**Work task**: Each line of the data needs to be transcribed exactly.

(Stored data)
= Beginning of Section =
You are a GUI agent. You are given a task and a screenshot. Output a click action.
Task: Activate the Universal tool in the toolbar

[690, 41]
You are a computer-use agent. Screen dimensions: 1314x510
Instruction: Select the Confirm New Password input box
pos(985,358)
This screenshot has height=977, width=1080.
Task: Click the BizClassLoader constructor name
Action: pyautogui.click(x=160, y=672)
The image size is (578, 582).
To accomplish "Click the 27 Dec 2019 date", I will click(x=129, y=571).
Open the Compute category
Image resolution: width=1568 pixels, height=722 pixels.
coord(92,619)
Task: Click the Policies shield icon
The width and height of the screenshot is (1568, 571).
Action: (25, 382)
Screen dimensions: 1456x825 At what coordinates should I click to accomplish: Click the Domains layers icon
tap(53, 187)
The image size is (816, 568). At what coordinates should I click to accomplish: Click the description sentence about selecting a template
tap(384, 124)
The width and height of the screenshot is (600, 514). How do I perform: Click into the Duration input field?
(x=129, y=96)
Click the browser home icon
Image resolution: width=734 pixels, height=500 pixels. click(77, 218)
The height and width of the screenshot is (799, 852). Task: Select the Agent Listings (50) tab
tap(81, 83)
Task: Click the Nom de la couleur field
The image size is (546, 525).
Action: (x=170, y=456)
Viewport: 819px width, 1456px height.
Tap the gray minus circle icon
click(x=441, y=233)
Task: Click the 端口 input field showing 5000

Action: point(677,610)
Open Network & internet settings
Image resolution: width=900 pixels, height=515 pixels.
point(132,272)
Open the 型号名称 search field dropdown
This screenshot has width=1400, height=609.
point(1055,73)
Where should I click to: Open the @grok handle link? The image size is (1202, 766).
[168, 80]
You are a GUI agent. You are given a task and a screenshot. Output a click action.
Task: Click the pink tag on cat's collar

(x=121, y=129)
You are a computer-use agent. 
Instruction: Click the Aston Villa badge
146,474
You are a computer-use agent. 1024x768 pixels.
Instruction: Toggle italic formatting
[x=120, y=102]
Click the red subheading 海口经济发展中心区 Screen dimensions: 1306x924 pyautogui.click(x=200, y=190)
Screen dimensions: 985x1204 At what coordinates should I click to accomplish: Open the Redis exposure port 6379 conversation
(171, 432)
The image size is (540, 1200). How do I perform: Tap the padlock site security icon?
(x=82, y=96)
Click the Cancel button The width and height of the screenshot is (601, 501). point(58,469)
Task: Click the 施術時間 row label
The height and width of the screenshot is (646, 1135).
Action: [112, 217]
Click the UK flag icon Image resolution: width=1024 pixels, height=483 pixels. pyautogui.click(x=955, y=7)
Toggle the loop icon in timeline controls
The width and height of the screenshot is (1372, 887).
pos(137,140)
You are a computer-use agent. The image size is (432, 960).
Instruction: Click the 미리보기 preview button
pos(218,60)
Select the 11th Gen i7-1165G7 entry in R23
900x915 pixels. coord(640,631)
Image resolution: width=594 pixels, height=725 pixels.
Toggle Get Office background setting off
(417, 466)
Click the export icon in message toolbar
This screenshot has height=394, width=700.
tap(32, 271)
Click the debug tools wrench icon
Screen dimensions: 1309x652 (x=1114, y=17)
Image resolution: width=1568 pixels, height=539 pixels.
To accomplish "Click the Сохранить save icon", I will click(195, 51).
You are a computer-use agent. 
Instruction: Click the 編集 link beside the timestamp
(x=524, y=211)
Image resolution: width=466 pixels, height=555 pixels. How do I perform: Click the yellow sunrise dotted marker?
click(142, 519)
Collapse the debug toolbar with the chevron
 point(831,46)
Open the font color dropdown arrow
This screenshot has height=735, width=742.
= End of Section =
**Solution**:
You are a GUI agent. You are given a task and a screenshot. Output a click action.
Task: Activate the Universal tool in the toolbar

[690, 41]
You are a computer-use agent. Screen dimensions: 1314x510
Instruction: Select the Confirm New Password input box
pos(985,358)
This screenshot has height=977, width=1080.
Task: Click the BizClassLoader constructor name
Action: pyautogui.click(x=160, y=672)
The image size is (578, 582).
To accomplish "Click the 27 Dec 2019 date", I will click(x=129, y=571).
Open the Compute category
Image resolution: width=1568 pixels, height=722 pixels.
coord(92,619)
Task: Click the Policies shield icon
The width and height of the screenshot is (1568, 571).
Action: (25, 382)
Screen dimensions: 1456x825 At what coordinates should I click to accomplish: Click the Domains layers icon
tap(53, 187)
The image size is (816, 568). At what coordinates should I click to accomplish: Click the description sentence about selecting a template
tap(384, 124)
The width and height of the screenshot is (600, 514). How do I perform: Click into the Duration input field?
(x=129, y=96)
Click the browser home icon
Image resolution: width=734 pixels, height=500 pixels. click(77, 218)
The height and width of the screenshot is (799, 852). Task: Select the Agent Listings (50) tab
tap(81, 83)
Task: Click the Nom de la couleur field
The image size is (546, 525).
Action: (x=170, y=456)
Viewport: 819px width, 1456px height.
Tap the gray minus circle icon
click(x=441, y=233)
Task: Click the 端口 input field showing 5000

Action: point(677,610)
Open Network & internet settings
Image resolution: width=900 pixels, height=515 pixels.
point(132,272)
Open the 型号名称 search field dropdown
This screenshot has width=1400, height=609.
point(1055,73)
Where should I click to: Open the @grok handle link? The image size is (1202, 766).
[168, 80]
You are a GUI agent. You are given a task and a screenshot. Output a click action.
Task: Click the pink tag on cat's collar

(x=121, y=129)
You are a computer-use agent. 
Instruction: Click the Aston Villa badge
146,474
You are a computer-use agent. 1024x768 pixels.
Instruction: Toggle italic formatting
[x=120, y=102]
Click the red subheading 海口经济发展中心区 Screen dimensions: 1306x924 pyautogui.click(x=200, y=190)
Screen dimensions: 985x1204 At what coordinates should I click to accomplish: Open the Redis exposure port 6379 conversation
(171, 432)
The image size is (540, 1200). How do I perform: Tap the padlock site security icon?
(x=82, y=96)
Click the Cancel button The width and height of the screenshot is (601, 501). point(58,469)
Task: Click the 施術時間 row label
The height and width of the screenshot is (646, 1135).
Action: [112, 217]
Click the UK flag icon Image resolution: width=1024 pixels, height=483 pixels. pyautogui.click(x=955, y=7)
Toggle the loop icon in timeline controls
The width and height of the screenshot is (1372, 887).
pos(137,140)
You are a computer-use agent. The image size is (432, 960).
Instruction: Click the 미리보기 preview button
pos(218,60)
Select the 11th Gen i7-1165G7 entry in R23
900x915 pixels. coord(640,631)
Image resolution: width=594 pixels, height=725 pixels.
Toggle Get Office background setting off
(417, 466)
Click the export icon in message toolbar
This screenshot has height=394, width=700.
tap(32, 271)
Click the debug tools wrench icon
Screen dimensions: 1309x652 (x=1114, y=17)
Image resolution: width=1568 pixels, height=539 pixels.
To accomplish "Click the Сохранить save icon", I will click(195, 51).
You are a computer-use agent. 
Instruction: Click the 編集 link beside the timestamp
(x=524, y=211)
Image resolution: width=466 pixels, height=555 pixels. How do I perform: Click the yellow sunrise dotted marker?
click(142, 519)
Collapse the debug toolbar with the chevron
 point(831,46)
Open the font color dropdown arrow
This screenshot has height=735, width=742.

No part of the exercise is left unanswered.